In cases involving direct evidence of discrimination, a plaintiff may prove
unlawful discrimination in the same manner as a plaintiff would prove any other
civil case. Hazle v Ford Motor Co, 464 Mich 456, 462; 628 NW2d 515 (2001).
We have previously cited with approval the United States Court of Appeals for
the Sixth Circuit’s definition of “‘direct evidence’ as ‘evidence which, if believed,
requires the conclusion that unlawful discrimination was at least a motivating
factor in the employer’s actions.’” Hazle, supra at 462, quoting Jacklyn v
Schering-Plough Healthcare Products Sales Corp, 176 F3d 921, 926 (CA 6,
1999); Harrison [v Olde Financial Corp, 225 Mich App 601, 610; 572 NW2d 679
(1997)].
***
In cases involving indirect or circumstantial evidence, a plaintiff must
proceed by using the burden-shifting approach set forth in McDonnell Douglas
Corp v Green, 411 US 792; 93 S Ct 1817; 36 L Ed 2d 668 (1973). Hazle, supra
at 462; DeBrow [v Century 21 Great Lakes, Inc (After Remand), 463 Mich 534,
540; 620 NW2d 836 (2001)]. This approach allows “a plaintiff to present a
rebuttable prima facie case on the basis of proofs from which a factfinder could
infer that the plaintiff was the victim of unlawful discrimination.” DeBrow, supra
at 538. To establish a rebuttable prima facie case of discrimination, a plaintiff
must present evidence that (1) she belongs to a protected class, (2) she suffered an
adverse employment action, (3) she was qualified for the position, and (4) her
failure to obtain the position occurred under circumstances giving rise to an
inference of unlawful discrimination.

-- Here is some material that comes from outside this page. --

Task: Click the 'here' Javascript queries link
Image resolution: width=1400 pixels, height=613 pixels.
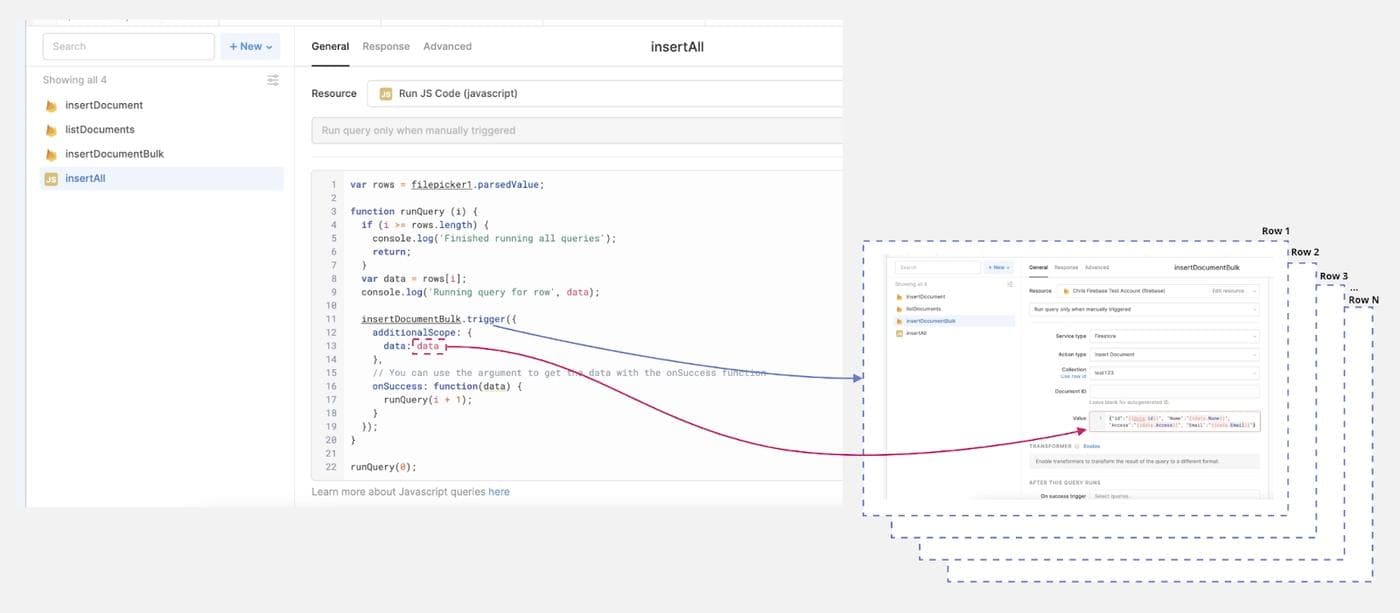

Hazle, supra at 463; Lytle v Malady (On
Rehearing), 458 Mich 153, 172-173; 579 NW2d 906 (1998) (opinion by
WEAVER, J.); see also McDonnell Douglas, supra at 802. Once a plaintiff has
presented a prima facie case of discrimination, the burden then shifts to the
defendant to articulate a legitimate, nondiscriminatory reason for the adverse
employment action. Hazle, supra at 464; Lytle, supra at 173 (opinion by
WEAVER, J.). If a defendant produces such evidence, the presumption is
rebutted, and the burden shifts back to the plaintiff to show that the defendant’s
reasons were not the true reasons, but a mere pretext for discrimination. Hazle,
supra at 465-466; Lytle, supra at 174 (opinion by WEAVER, J.).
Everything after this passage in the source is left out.